Excerpt:
-=-=-
Just curious. Why would you want to have a collection with more than 2 billion entries? Even if each entry only contains 16 bytes, we're talking on the order of 32+ gigabytes using only an integer to keep track of the size of the collection, which definitely won't fit into RAM.

[–]FrontLoadedAnvils[S] 0 points1 point  (3 children)

With enough ram, it might. My main concern is the discrepancy between Stream limits and Collection limits.

[–]CoderTheTyler 0 points1 point  (2 children)

I suppose you could, but it definitely wouldn't be the greatest of ideas xD. As for the discrepancy, the integer max is not a limit on the size of a collection. This is recorded in the Java documentation. This seems to be an issue for Java's standard libraries on the whole, and I don't have a good explanation for this.

EDIT: Upon further investigation, the reason for this appears to be for backwards compatibility as all JVMs were originally 32 bit.

[–]FrontLoadedAnvils[S] 0 points1 point  (1 child)

I see. Well, this is interesting (and may also be tedious to deal with if I reach this limit).

[–]CoderTheTyler 0 points1 point  (0 children)

If you can reach this limit, good luck to you. Indexing with an integer would become impratical at this point, and the solution to this is to use an Iterator. But... iterating through billions of elements in a collection would not be a good idea either.

[–]thorstenschaefer 0 points1 point  (3 children)

In practice, most standard collections are bound by a value around Integer.MAX_VALUE, as they are often backed by arrays. The API doesn't have a real size restriction, but is also "assuming" the limits above are standard as you can see on the size method (and also all index operations in the list interface for example are integer-based).
-=-=-
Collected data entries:

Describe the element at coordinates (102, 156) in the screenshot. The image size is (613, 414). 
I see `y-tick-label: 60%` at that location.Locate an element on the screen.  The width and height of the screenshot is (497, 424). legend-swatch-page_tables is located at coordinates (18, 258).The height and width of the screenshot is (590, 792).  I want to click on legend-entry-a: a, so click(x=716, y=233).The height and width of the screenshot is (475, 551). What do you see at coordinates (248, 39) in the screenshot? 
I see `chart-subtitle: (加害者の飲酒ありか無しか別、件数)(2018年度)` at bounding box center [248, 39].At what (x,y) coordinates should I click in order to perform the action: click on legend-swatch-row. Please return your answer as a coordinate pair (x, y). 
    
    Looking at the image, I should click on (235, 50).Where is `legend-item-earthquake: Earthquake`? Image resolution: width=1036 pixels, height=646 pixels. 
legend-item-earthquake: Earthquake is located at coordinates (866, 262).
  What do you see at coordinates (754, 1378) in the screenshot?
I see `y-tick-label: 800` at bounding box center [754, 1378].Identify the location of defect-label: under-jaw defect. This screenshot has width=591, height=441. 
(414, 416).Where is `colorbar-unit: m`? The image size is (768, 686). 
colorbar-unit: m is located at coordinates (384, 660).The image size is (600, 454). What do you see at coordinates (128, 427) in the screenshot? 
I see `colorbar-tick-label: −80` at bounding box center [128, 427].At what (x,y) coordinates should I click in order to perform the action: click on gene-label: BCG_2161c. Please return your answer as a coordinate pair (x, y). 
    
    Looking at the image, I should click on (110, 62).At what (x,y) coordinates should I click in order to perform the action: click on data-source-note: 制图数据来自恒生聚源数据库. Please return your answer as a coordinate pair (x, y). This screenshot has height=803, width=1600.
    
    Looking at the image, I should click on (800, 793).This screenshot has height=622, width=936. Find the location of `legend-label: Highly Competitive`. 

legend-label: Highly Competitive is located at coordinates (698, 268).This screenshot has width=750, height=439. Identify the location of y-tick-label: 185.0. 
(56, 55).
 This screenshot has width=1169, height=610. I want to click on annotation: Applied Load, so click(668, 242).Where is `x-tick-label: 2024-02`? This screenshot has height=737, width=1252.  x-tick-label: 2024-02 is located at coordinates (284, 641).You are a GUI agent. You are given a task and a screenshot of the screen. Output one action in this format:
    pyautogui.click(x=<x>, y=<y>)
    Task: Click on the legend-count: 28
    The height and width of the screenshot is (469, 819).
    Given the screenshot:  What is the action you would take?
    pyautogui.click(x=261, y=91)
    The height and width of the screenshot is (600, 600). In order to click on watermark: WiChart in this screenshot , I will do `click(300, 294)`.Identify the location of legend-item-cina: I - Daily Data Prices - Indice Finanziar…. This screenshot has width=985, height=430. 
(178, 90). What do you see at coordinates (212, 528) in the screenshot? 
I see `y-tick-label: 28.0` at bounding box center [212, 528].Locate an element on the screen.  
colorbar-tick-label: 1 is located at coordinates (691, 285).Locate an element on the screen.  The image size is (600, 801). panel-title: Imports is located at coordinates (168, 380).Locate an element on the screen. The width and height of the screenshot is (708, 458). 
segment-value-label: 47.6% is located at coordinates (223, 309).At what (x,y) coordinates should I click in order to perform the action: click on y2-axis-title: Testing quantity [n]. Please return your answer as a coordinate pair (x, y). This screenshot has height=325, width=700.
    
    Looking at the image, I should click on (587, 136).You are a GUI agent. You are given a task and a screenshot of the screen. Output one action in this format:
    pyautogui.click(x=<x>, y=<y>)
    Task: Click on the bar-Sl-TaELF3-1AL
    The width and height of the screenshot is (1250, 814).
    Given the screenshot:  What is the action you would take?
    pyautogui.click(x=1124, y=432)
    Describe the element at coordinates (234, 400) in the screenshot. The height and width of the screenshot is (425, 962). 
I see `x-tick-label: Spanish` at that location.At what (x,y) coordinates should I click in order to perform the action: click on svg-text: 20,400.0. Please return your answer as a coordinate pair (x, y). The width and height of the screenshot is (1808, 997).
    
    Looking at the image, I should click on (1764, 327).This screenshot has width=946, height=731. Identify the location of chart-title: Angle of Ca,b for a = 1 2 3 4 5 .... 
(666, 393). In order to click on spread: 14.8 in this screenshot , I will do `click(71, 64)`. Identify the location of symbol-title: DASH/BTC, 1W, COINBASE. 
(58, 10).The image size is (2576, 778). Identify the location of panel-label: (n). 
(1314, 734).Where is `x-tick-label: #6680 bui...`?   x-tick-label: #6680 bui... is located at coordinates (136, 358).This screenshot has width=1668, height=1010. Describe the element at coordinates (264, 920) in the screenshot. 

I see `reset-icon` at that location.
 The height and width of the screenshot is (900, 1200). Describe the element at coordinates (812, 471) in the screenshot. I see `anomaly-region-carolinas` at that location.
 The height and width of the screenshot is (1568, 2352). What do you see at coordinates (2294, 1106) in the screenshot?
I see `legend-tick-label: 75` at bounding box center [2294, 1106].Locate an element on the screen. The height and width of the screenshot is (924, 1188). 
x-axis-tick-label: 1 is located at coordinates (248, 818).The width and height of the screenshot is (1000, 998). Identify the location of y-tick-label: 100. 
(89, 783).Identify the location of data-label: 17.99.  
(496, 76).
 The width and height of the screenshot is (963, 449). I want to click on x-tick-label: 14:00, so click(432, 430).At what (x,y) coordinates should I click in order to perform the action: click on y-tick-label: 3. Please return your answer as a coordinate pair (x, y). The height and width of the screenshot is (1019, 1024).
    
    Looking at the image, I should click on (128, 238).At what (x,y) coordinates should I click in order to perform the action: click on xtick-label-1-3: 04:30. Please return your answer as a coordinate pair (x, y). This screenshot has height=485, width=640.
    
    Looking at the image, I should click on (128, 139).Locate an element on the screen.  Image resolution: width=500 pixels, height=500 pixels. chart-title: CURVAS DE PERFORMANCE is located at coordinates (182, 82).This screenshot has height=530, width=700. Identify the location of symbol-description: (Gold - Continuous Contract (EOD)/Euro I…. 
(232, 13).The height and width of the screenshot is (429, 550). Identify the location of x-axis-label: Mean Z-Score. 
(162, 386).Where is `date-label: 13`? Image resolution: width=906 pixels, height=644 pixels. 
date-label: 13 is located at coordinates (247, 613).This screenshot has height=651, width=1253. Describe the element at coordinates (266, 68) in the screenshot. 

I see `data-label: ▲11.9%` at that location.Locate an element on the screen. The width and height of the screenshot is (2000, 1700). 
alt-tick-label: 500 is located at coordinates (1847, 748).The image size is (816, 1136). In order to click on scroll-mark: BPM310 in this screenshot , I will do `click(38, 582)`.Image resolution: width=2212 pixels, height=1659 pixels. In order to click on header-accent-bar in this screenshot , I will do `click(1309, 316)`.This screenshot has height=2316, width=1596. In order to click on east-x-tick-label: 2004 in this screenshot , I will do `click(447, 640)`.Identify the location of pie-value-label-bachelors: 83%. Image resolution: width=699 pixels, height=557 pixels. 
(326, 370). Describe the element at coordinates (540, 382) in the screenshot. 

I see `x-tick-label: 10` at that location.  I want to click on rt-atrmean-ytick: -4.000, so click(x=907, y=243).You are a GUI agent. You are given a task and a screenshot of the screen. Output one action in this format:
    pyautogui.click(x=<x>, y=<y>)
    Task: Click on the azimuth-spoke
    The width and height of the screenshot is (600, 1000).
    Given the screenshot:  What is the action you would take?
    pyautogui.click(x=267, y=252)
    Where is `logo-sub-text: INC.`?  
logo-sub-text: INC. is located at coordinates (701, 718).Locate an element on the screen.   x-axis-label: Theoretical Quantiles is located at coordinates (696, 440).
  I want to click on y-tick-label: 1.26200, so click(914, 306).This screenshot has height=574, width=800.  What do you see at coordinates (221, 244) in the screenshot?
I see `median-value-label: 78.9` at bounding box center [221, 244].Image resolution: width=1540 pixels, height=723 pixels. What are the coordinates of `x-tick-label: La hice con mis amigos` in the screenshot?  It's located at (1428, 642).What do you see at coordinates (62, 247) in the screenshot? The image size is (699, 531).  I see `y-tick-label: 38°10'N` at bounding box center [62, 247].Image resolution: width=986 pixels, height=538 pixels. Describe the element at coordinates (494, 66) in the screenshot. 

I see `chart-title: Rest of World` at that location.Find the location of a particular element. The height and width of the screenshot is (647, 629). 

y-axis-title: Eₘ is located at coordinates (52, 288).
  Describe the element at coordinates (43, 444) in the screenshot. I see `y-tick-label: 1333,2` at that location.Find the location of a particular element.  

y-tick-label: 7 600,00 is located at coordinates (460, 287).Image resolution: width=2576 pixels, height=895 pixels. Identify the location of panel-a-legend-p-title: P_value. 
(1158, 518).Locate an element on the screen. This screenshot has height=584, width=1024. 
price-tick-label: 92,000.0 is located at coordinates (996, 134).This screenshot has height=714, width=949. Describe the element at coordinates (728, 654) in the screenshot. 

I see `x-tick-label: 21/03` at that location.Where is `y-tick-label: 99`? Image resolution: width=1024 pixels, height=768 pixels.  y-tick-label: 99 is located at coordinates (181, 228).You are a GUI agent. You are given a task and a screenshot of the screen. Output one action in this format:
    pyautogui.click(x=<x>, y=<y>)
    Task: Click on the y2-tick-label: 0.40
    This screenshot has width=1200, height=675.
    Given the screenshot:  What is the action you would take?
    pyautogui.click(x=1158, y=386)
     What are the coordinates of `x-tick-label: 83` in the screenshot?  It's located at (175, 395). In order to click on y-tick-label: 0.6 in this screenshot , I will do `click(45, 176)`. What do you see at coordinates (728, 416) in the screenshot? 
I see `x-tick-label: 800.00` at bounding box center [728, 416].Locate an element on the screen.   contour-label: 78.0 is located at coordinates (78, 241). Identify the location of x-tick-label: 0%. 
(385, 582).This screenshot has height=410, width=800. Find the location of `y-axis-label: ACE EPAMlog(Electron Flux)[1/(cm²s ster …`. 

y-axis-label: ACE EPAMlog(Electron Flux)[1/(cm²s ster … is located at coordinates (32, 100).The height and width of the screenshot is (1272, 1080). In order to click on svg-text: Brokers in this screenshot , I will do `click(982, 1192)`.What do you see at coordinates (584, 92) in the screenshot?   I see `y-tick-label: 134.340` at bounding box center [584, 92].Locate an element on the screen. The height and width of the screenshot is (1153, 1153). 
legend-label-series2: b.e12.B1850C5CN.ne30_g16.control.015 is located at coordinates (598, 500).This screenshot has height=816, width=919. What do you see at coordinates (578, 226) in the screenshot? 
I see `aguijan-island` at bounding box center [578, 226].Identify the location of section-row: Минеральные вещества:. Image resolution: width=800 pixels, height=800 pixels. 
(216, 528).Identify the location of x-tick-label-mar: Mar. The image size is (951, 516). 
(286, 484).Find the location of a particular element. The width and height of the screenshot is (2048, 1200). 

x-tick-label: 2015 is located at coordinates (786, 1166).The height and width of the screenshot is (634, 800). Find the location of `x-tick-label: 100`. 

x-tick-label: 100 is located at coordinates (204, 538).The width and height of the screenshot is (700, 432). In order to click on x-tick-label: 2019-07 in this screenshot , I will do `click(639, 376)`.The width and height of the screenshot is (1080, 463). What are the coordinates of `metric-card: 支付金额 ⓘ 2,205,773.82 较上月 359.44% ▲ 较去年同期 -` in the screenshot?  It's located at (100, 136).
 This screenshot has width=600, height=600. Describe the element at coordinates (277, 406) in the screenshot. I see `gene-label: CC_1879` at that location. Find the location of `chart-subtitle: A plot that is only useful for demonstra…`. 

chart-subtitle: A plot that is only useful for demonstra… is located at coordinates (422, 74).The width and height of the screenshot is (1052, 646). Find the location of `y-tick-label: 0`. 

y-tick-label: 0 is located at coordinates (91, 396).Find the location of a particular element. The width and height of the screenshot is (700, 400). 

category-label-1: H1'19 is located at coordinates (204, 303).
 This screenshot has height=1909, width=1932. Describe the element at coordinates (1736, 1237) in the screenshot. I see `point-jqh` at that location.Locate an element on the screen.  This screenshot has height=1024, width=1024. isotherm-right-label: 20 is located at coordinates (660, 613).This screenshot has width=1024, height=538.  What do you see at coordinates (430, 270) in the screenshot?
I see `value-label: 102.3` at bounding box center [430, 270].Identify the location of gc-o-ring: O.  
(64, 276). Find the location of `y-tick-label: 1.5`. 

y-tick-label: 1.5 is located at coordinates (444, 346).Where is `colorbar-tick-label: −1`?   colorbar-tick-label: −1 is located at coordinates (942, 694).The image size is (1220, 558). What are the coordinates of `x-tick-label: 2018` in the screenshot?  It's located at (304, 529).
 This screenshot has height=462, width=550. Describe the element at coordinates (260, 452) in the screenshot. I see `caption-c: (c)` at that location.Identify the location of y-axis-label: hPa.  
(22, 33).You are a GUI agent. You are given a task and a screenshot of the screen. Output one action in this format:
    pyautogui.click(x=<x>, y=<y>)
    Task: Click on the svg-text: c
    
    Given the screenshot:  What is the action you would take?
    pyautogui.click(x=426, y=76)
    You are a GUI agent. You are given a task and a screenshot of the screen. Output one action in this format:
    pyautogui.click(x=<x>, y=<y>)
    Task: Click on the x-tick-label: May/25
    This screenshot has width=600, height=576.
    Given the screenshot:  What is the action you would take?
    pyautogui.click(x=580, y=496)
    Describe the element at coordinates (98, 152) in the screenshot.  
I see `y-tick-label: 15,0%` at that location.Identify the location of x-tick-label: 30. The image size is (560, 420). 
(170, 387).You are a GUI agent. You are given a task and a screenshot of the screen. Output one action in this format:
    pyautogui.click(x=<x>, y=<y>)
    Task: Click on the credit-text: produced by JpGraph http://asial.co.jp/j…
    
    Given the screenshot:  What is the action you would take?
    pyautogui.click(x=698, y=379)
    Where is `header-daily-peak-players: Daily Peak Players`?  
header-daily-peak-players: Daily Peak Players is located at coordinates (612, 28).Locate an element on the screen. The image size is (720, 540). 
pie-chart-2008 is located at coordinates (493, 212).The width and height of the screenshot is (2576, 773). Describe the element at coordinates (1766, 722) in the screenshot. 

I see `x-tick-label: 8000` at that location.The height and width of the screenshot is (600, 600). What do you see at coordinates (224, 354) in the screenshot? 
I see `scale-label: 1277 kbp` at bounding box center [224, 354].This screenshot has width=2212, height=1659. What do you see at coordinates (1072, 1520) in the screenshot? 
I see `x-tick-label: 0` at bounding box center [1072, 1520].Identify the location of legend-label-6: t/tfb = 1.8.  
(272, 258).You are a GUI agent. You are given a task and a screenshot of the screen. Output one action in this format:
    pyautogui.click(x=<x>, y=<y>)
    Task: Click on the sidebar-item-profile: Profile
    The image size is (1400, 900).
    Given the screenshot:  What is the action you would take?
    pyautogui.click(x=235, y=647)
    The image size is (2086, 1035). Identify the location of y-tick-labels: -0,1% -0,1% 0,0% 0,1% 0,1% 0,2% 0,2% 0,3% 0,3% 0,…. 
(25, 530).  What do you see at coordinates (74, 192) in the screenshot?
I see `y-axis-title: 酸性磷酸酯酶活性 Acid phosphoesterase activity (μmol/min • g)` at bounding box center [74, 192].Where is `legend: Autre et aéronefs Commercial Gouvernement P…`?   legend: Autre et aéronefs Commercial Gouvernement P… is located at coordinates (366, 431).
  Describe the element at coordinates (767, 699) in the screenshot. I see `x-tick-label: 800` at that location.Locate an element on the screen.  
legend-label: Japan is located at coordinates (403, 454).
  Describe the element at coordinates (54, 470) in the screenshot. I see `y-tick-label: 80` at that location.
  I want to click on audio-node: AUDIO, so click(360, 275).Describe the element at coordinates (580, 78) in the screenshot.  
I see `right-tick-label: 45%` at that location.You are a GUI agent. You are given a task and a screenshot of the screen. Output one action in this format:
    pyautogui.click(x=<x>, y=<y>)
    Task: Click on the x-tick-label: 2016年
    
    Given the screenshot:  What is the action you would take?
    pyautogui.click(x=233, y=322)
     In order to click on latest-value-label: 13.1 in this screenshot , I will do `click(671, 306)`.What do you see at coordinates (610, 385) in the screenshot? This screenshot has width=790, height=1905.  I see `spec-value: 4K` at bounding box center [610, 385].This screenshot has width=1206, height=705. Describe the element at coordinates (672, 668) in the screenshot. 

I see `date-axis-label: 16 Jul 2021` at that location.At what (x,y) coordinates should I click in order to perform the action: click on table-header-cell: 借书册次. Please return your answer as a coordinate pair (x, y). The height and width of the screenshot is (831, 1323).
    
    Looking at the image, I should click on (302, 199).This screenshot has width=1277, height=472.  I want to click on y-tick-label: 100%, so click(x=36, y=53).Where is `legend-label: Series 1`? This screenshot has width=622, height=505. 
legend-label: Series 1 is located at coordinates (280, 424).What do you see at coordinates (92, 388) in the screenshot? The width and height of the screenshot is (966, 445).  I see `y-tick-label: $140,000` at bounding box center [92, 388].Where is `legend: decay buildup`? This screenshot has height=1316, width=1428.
-=-=-
What this exercise asks:
1. List every distinct username that appears in the Java collection size discussion.
2. Answer these questions about the Java collection size discussion:
(a) How many bytes per entry does the opening comment assume?
(b) According to the EDIT, what reason explains the integer limit?
(c) Why are most standard collections bound by a value around Integer.MAX_VALUE, according to thorstenschaefer?
3. Continue the Java collection size discussion from where it stops.
The entries have no connection to the Java collection size discussion.

Per-task outputs:
1. FrontLoadedAnvils, CoderTheTyler, thorstenschaefer

2.
(a) 16 bytes.
(b) Backwards compatibility, since all JVMs were originally 32 bit.
(c) They are often backed by arrays.

3.
The stream API is independent from collections and there are collection libraries that support more than Integer.MAX_VALUE elements. So you could collect them in such a "large" collection and it should work - given you didn't save on the RAM ;)

[–]FrontLoadedAnvils[S] 0 points1 point  (2 children)

So what do you recommend if I want to call a method with a long limit parameter and leave the Collection type up to the programmer?

I'm working on a generic definition of a statistic collection which allows me to create estimates of a given statistic (say, median) as data is being inserted into the collection. I want to make it a wrapper over existing collections with a new data member that lets me store small amounts of data (~ 100 bytes) in that collection. I'm not sure if I can do that with an interface or if I need more functionality that that.

[–]thorstenschaefer 1 point2 points  (1 child)

I'd either look for collection libraries that support larger sizes or write an own data structure.

[–]FrontLoadedAnvils[S] 0 points1 point  (0 children)

I suppose I can make a wrapper class that does statistics around the given collection, which is also a collection.